What happened to audio networking

Brad Price

Author: Brad Price

Published 1st August 2017

What happened to audio networking

i It may seem hard to believe, but audio networking has now been with us for over 20 years. In 1996, Peak Audio released CobraNet, the first system that used computer networking of some sort to transport audio.

Looking at that early system, it wasn\'t easy to see all the benefits that were to come. Yes, you eventually got up to 64 channels on a single Ethernet cable, but simply getting products on the system and establishing connections required significant knowledge and effort. Because CobraNet was originally intended simply to replace an analog snake, it was not up to the task of managing the large numbers of channels and sources required for broadcast. Routing audio required different tools from different manufacturers, and channels had to be manually defined in groups. Getting the technology to coexist with other network functions was challenging, which meant that control systems often required separate networks merely to function. In other words, it was like a lot of technology when it is new: fussy, complicated, and not for the faint of heart.

It\'s 21 years later, and we all have smartphones that put any computer of 1996 to shame. Unsurprisingly, networked audio has also made the leap from arcane to indispensable. What changed to make it so important and popular?

1 - Everything around networking got better. Networks became dramatically faster. The associated gear became far less expensive and simultaneously more reliable. Standards evolved, tools became more elegant. It was now possible to imagine audio running over networks that could provide incredibly high system channel counts and virtually perfect performance, allowing broadcasters to expand access to a nearly unlimited number of sources.

2 - Audio networks became truly easy to use. Modern audio networking solutions leverage advances in standards to automatically discover devices, self-configure clocking, and provide simple, clear workflows with visual feedback to operators and integrators alike. Just as our phones hide their immense power behind intuitive screens, audio networking now "just works\" under the hood. Rather than requiring a technician to change physical connections for an event, broadcast or show, operators could now simply load a preset using ordinary PC software and go.

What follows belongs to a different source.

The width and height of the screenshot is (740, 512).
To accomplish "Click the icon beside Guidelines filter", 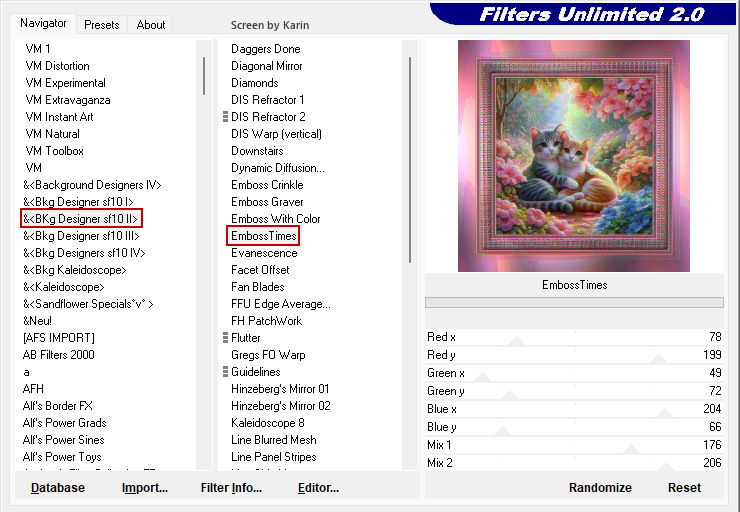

3 - Audio networks could now scale up to any size. Clients today want to know that the system they choose will be able to expand in both devices and channel count, something that in the past meant prohibitive costs. Modern Gigabit-speed solutions like Dante provide up to 512 bidirectional channels per device and can be extended by simply adding inexpensive switch ports, allowing for systems that support thousands of sources and destinations. Lightweight Ethernet cable can be unobtrusively pre-installed to allow for nearly instantaneous future expansion at a site or studio.

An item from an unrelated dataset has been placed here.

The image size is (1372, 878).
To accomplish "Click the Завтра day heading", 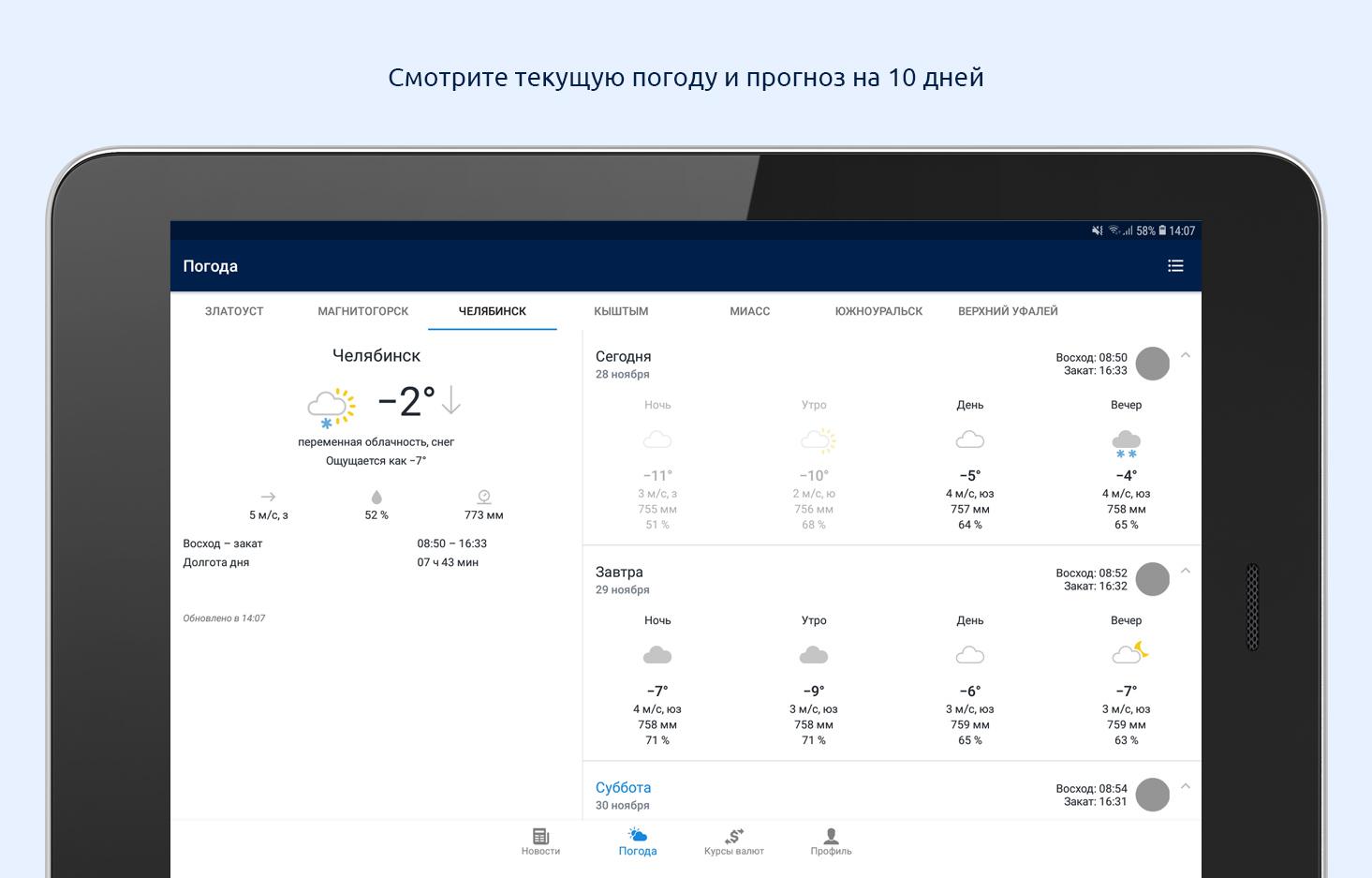I will pyautogui.click(x=619, y=573).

4 - More gear leads to more use which leads to more gear. Any technology that connects things together needs lots of devices to succeed - if there were only a handful of telephones in the world, having one wouldn\'t very interesting. The right combination of technology, tools and engagement have resulted in a thriving ecosystem of networked audio products using Dante, providing users with over a thousand products from which to choose and build systems today. This creates a win-win for broadcast professionals, giving them the freedom to select gear that matches requirements while ensuring absolute network compatibility.

5 - Computers are now everywhere. The term "computer\" no longer simply means a bulky desktop system. Our phones are computers. Our DSPs are computers. Most modern mixers and even power amplifiers now contain computers that do much of the audio "heavy lifting", driving controls and features. In such an environment, computer-style networking makes sense, allowing devices to freely communicate, passing audio, commands, information and warnings to devices that request or require them. This integration streamlines the system, reducing errors and problems commonly encountered when combining non-networked convertors, routers and controllers as broadcasters have had to do in the past. 6 - IT taught us something about management. Modern computer networks are administered to grant users the access they need, while keeping others out. When there is a problem, it can quickly be found and corrected. Most audio installations have no such protection, and may be in environments where users can make potentially destructive changes, requiring hours to track down and solve. By applying IT management techniques to audio networks, installations may now be kept secure and stable, providing the system administrator with notification of any changes or failures - who, what and when. Only a networked, computer-driven system can provide this type of control and peace of mind.

The proliferation and popularity of audio networking isn\'t due to any single event or change. An accumulation of improvements from within and without the audio industry drove product development and put opportunities within grasp, while at the same time users greatly increased their use and trust in digital technology. Like the modern smartphone, the pieces were just waiting to be assembled into something new and powerful - and that time is now.